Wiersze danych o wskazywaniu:
---*---

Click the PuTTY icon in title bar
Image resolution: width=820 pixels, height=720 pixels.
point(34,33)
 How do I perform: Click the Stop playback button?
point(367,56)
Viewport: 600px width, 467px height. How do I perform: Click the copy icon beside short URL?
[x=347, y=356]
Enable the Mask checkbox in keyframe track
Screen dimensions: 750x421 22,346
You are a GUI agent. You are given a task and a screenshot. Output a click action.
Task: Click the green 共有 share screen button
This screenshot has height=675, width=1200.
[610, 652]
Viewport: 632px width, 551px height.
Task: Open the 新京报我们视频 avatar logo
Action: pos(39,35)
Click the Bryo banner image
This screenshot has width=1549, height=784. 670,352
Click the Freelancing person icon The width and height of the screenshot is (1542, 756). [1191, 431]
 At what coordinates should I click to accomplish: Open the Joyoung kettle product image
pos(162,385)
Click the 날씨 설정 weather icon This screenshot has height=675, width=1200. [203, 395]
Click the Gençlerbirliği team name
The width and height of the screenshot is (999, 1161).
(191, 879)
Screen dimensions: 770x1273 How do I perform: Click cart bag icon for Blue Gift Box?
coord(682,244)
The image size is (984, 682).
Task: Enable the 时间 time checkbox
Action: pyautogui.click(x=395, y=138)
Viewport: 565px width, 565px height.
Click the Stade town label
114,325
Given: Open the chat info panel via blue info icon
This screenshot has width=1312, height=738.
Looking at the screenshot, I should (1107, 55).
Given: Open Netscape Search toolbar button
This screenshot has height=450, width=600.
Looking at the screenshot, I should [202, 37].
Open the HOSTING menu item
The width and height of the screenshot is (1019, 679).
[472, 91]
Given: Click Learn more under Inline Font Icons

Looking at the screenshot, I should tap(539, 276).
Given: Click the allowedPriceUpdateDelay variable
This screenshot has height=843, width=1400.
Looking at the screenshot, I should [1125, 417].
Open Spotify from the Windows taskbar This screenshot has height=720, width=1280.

---*---

• POLECENIE: Powtórz wiernie wszystkie powyższe pozycje, wiersz po wierszu, bez żadnych zmian.

• WYNIK ZADANIA:
Click the PuTTY icon in title bar
Image resolution: width=820 pixels, height=720 pixels.
point(34,33)
 How do I perform: Click the Stop playback button?
point(367,56)
Viewport: 600px width, 467px height. How do I perform: Click the copy icon beside short URL?
[x=347, y=356]
Enable the Mask checkbox in keyframe track
Screen dimensions: 750x421 22,346
You are a GUI agent. You are given a task and a screenshot. Output a click action.
Task: Click the green 共有 share screen button
This screenshot has height=675, width=1200.
[610, 652]
Viewport: 632px width, 551px height.
Task: Open the 新京报我们视频 avatar logo
Action: pos(39,35)
Click the Bryo banner image
This screenshot has width=1549, height=784. 670,352
Click the Freelancing person icon The width and height of the screenshot is (1542, 756). [1191, 431]
 At what coordinates should I click to accomplish: Open the Joyoung kettle product image
pos(162,385)
Click the 날씨 설정 weather icon This screenshot has height=675, width=1200. [203, 395]
Click the Gençlerbirliği team name
The width and height of the screenshot is (999, 1161).
(191, 879)
Screen dimensions: 770x1273 How do I perform: Click cart bag icon for Blue Gift Box?
coord(682,244)
The image size is (984, 682).
Task: Enable the 时间 time checkbox
Action: pyautogui.click(x=395, y=138)
Viewport: 565px width, 565px height.
Click the Stade town label
114,325
Given: Open the chat info panel via blue info icon
This screenshot has width=1312, height=738.
Looking at the screenshot, I should (1107, 55).
Given: Open Netscape Search toolbar button
This screenshot has height=450, width=600.
Looking at the screenshot, I should [202, 37].
Open the HOSTING menu item
The width and height of the screenshot is (1019, 679).
[472, 91]
Given: Click Learn more under Inline Font Icons

Looking at the screenshot, I should tap(539, 276).
Given: Click the allowedPriceUpdateDelay variable
This screenshot has height=843, width=1400.
Looking at the screenshot, I should [1125, 417].
Open Spotify from the Windows taskbar This screenshot has height=720, width=1280.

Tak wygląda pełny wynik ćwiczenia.